Лучше бы я ослепла и оглохла или сразу скончалась, ибо нет ничего страшнее умирать так долго и мучительно от самых свежих и глубоких порезов, медленно, бесконечную вечность истекая кровью. И если бы только истекая кровью (ты ведь предусмотрел и это! Будешь делать мне переливание каждый раз, когда я начну загибаться и терять сознание?)…

– Ты, бл*дь, вообще хоть немного соображаешь? Или за последний месяц тебе вконец снесло крышу от вседозволенности? – уже и не знаю, что хуже и страшнее, и от чего хочется потерять сознание прямо сейчас (до того, как будет оглашен весь вердикт)… когда ты срываешься в крик или вычитываешь свои приговоры пугающе спокойным голосом бесчувственного палача? – Что, Эллис?!.. что я должен такое сделать, чтобы ты поняла и до конца осознала всю реальность происходящего? За кого ты меня принимаешь? За озабоченного переростка, которому достаточно подрачить пальчиками и дать взглянуть на твои трусики?..

– Я вовсе не…

– Я разве разрешал тебе открывать свой бл**ский рот?..

Последующие кадры и действия прошлись по памяти, глазному нерву и оцепеневшему сознанию слишком смазанными и ирреальными царапинами кровоточащих порезов.
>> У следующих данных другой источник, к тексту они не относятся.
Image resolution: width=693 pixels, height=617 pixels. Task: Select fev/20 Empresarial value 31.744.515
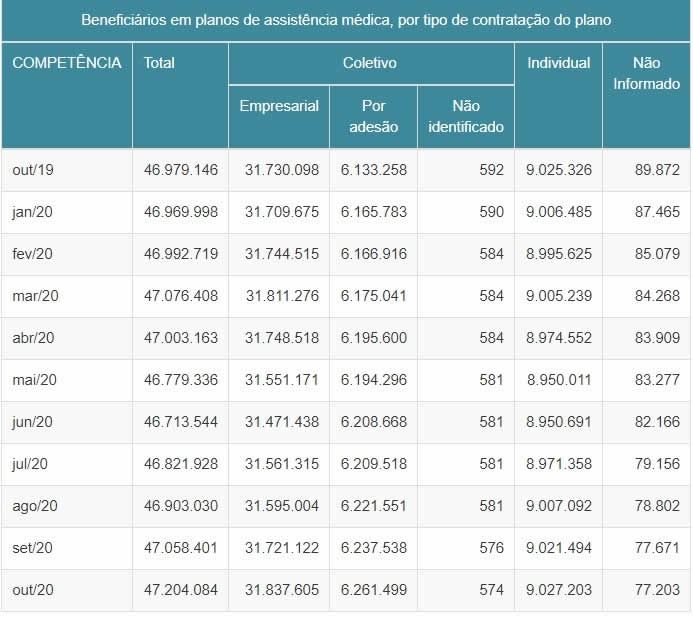281,254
Парализованный мозг едва успевал улавливать и фиксировать хотя бы тридцать процентов из общей картины. Казалось, он старательно пытался вырваться из этой авангардной ловушки чистого сумасшествия всеми доступными ему способами. Но с таким же успехом я могла просто царапать по полу пальцами или по спаянным пластинам из тугоплавкой стали твоего защитного панциря. Я даже не могла закрыть глаза, пошевелиться или хотя бы подумать. Меня сковало по всем мышцам, суставам и сухожилиям собственными страхами и более прочными удавками откровенного шока.

Ещё только-только и буквально вот-вот, всего в один полувздох назад, я тонула в твоих объятиях, вжималась в твоё обнаженное тело, держалась за тебя, как утопающий за свою единственную спасительную соломинку… И ВСЁ?

Как? Почему? Что? Каким образом и когда ты вообще успел это сделать?

Вначале оглушил отрезвляющей болью и даже не знаю, какой самой острой и сильной: физической? – рывком твоих пальцев в моих волосах; или моральной? – каждым взвешенным и идеально отмеренным ударом твоих бьющих точно на поражение слов. Я не смогла ни зашипеть, ни вскрикнуть, только до смерти напугаться и интуитивно, как тот слепой котенок, брошенный плашмя на холодный пол, скользить по мокрому мрамору трясущимися ладонями и не понимать, как я тут очутилась и что только что произошло.

Я не успела даже разрыдаться от того же ужаса и выбивающего испуга. Моя голова пылала от боли, сердце отчаянно выламывало ребра грудной клетки и одновременно разрывало мне глотку своей хаотичной аритмией, словно пыталось задушить изнутри или довести до критической точки предсмертных судорог. Несколько секунд я не просто ничего не видела, не слышала и уже практически не чувствовала саму себя, я вообще не нигде не была и уж тем более никем.

Падение, удар о землю и полный мрак? Разве я падала?..

Слишком быстро, резко и стремительно… Так не падают… Так только режут и пронзают насквозь со всех сторон длинными осколками твоих чёрных зеркал.

Слишком холодно, мокро и страшно… Как будто я уже лежу в луже своей крови и впервые осознаю, насколько я сейчас обнажена и беззащитна. И не важно, что на моём палаче одежды не больше, чем на мне. Звери тоже не носят одежд, как и твой собственный хищник, их защищает и прикрывает шерсть или грубая щетина, а то и целый хитиновый панцирь… в твоём случае – титановая броня из окаменевших шрамов и рубцов. Ты больше не наг и не раздет, каким был несколько минут назад передо мною и в моих руках, потому что я совершенно этого не ощущаю!.. Больше не вижу и не ощущаю…

– Поза номер три!.. ЭЛЛИС… ТЫ МЕНЯ СЛЫШАЛА? ПОЗА-НОМЕР-ТРИ! Разрешаю только держаться руками за пол и ВСЁ!

Эллис, ты хорошо расслышала? Никаких поблажек! Никаких попыток выиграть для себя нескольких секунд бессмысленной отсрочки…

– Я сказал лицом в пол и задницей вверх! И ждать!

Что это было, твой режущий голос, твои вспарывающие кожу слова или твои пальцы стянувшие новым рывком мои волосы под затылком и до боли сжавшие шею?

Я даже не поняла, что ты сделал со мной на самом деле, только почувствовала очередную вспышку обжигающей боли на голове и сильный толчок – насильственное давление твоих пальцев. Но куда? Вперёд? Вверх или вниз?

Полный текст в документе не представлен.